Замечательны – шесть гривен. Как художник, знающий свое дело, Толстой отнюдь их не подчеркивает, но он понимает, какой в них эффект для читателя-барина, на которого рассчитана статья. Невообразимая ничтожность суммы, из-за которой загублена человеческая жизнь, до предела увеличивает дистанцию между читателем и героиней, доводит трагедию до ужасающей непонятности. А для жалости это необходимо.

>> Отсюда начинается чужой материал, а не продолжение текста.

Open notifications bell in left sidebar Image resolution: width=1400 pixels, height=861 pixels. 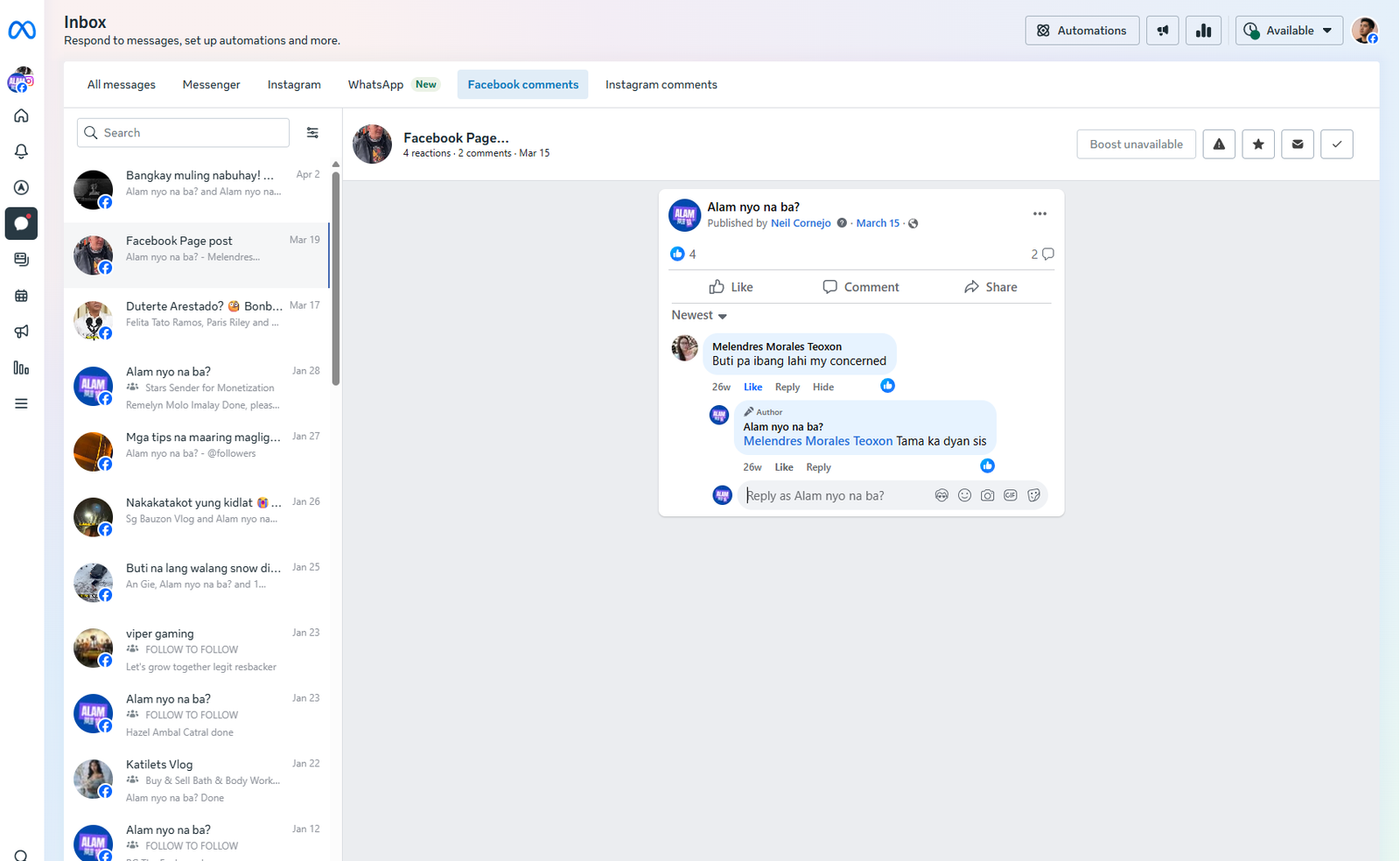tap(22, 151)
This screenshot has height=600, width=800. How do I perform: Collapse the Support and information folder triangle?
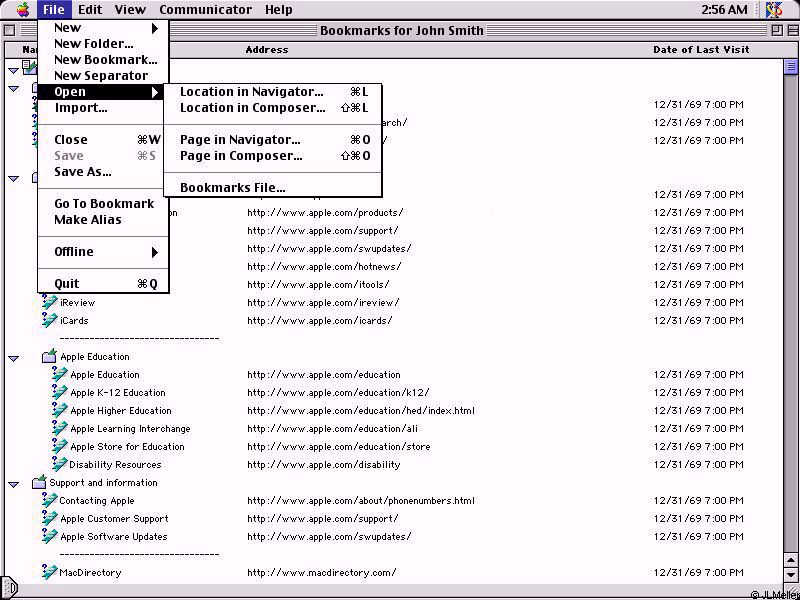[x=14, y=483]
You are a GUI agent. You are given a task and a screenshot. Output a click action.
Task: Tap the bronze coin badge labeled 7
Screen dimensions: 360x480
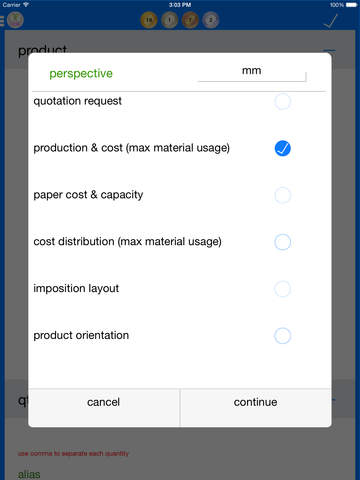pos(190,20)
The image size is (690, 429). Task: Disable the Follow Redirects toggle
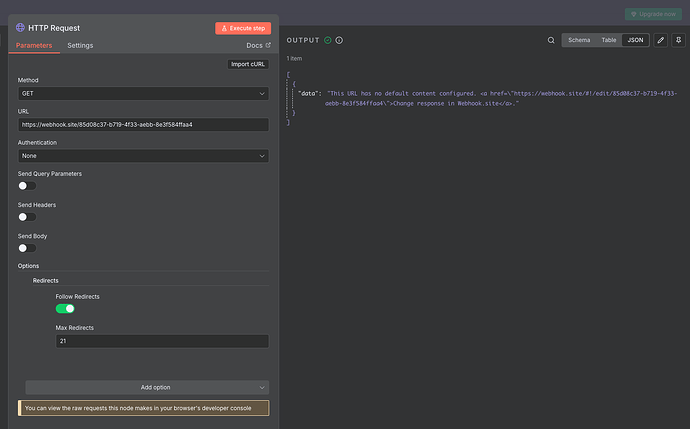tap(65, 309)
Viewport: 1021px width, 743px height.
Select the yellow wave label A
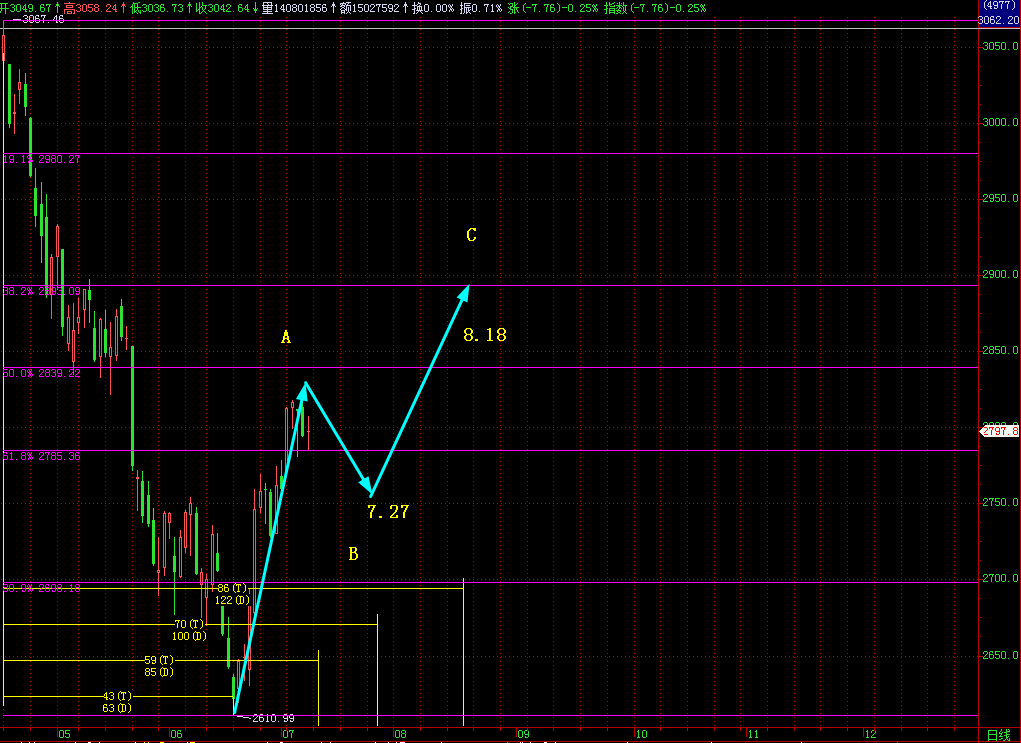286,338
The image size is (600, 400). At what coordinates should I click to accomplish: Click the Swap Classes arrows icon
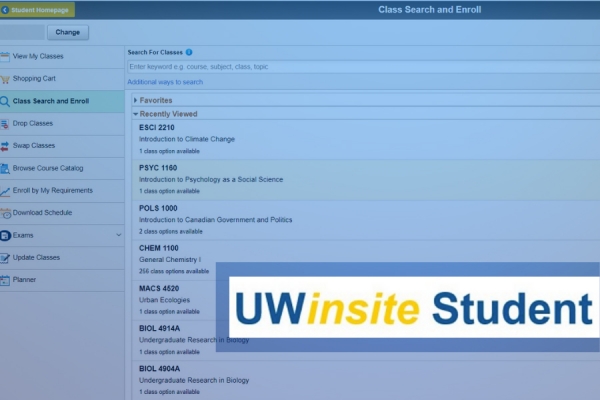click(x=6, y=146)
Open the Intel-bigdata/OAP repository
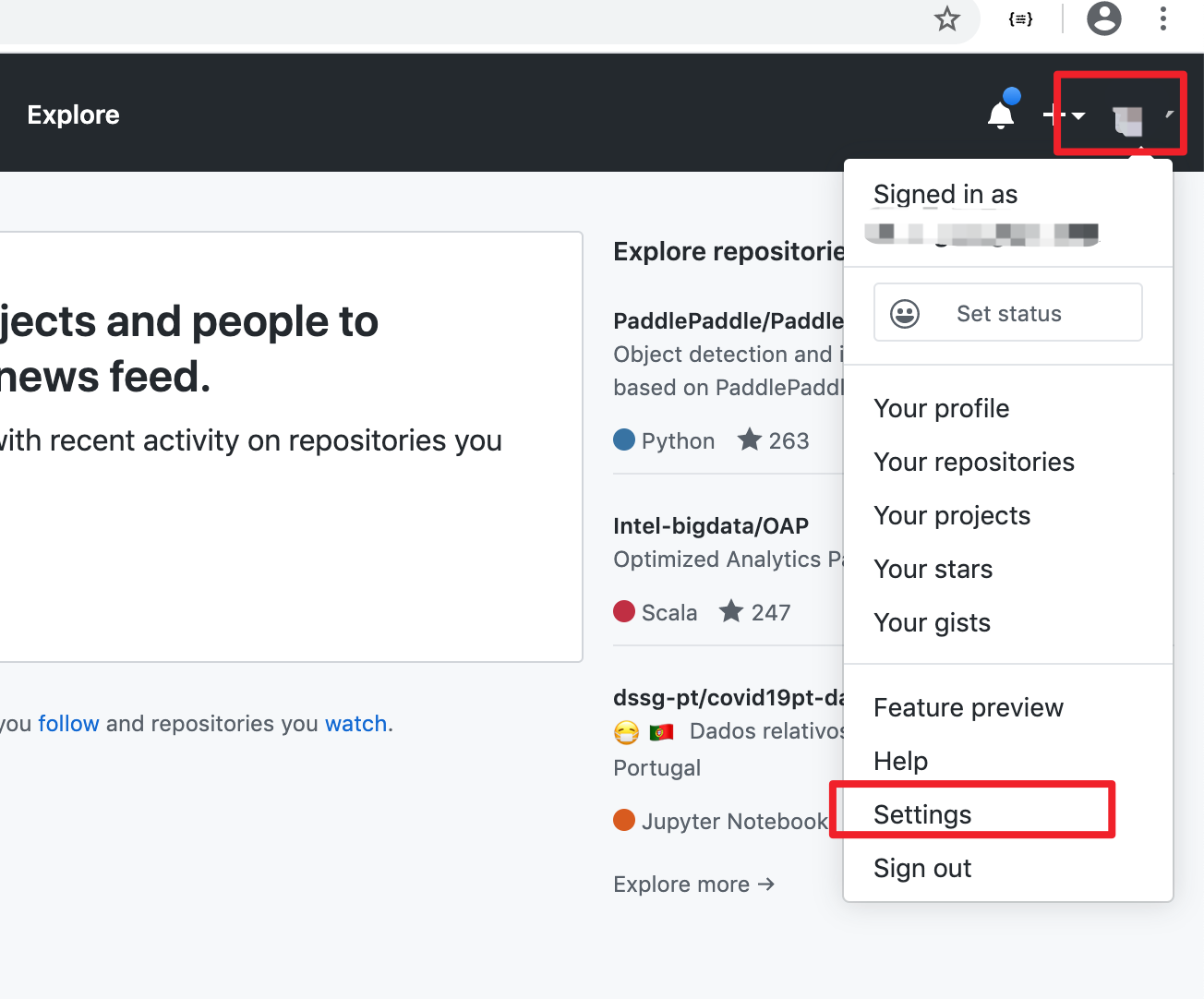Image resolution: width=1204 pixels, height=999 pixels. point(711,525)
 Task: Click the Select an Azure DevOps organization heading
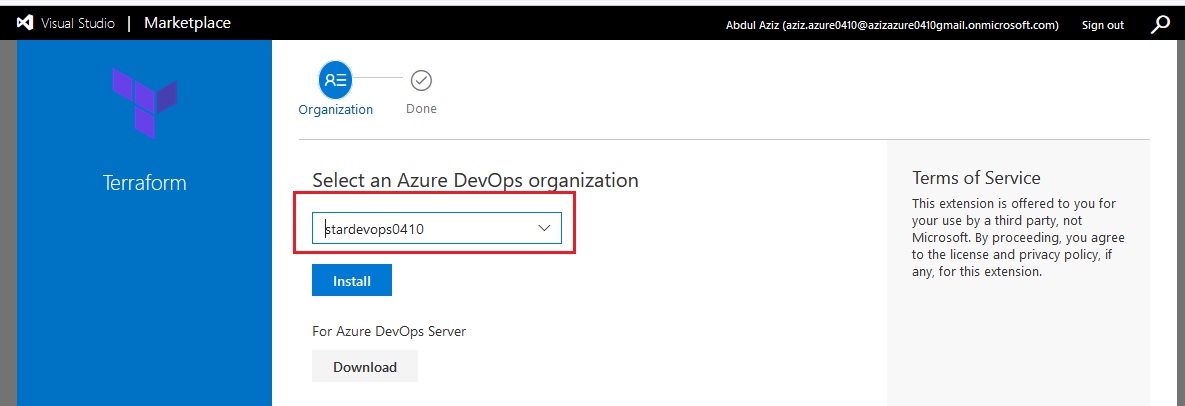point(475,180)
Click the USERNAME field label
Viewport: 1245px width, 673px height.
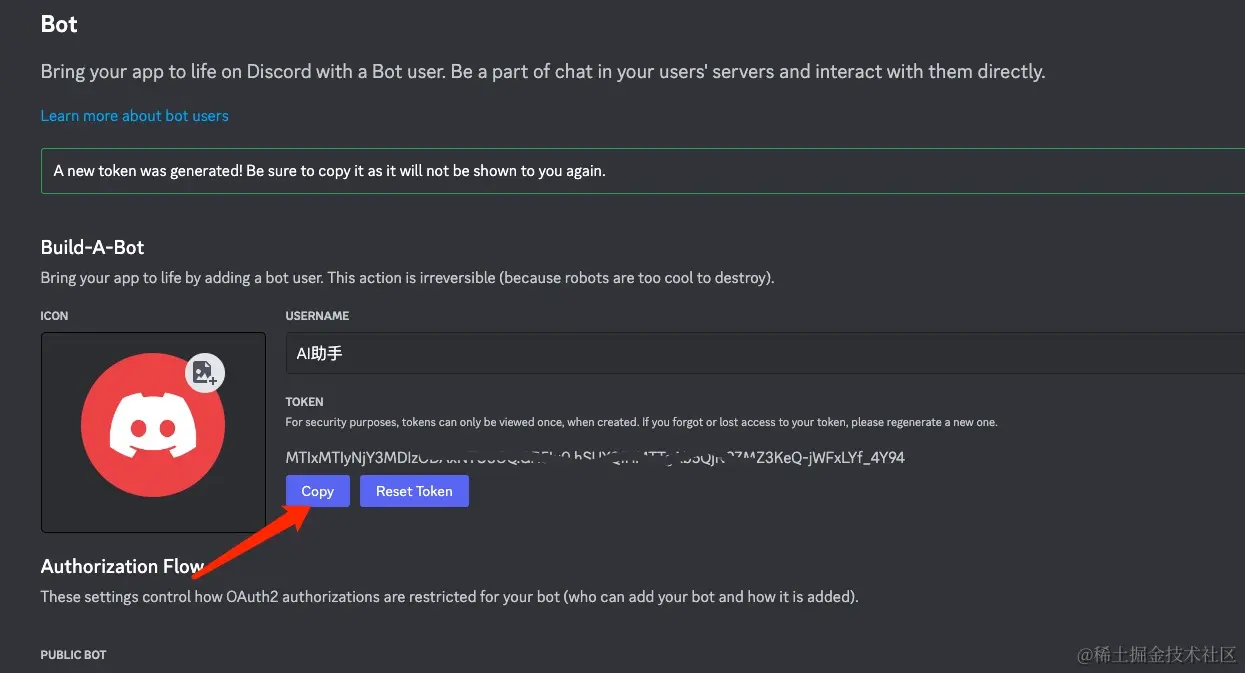tap(317, 316)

Чем сильнее непонимание, тем больше дистанция – тем острее жалость.
Толстой описывает эту прачку в гробу: «Все покойники хороши, но эта была особенно хороша и трогательна в своем гробу: чистое, бледное лицо с закрытыми выпуклыми глазами, с ввалившимися щеками и русыми мягкими волосами над высоким лбом; лицо усталое, доброе и не грустное, но удивленное».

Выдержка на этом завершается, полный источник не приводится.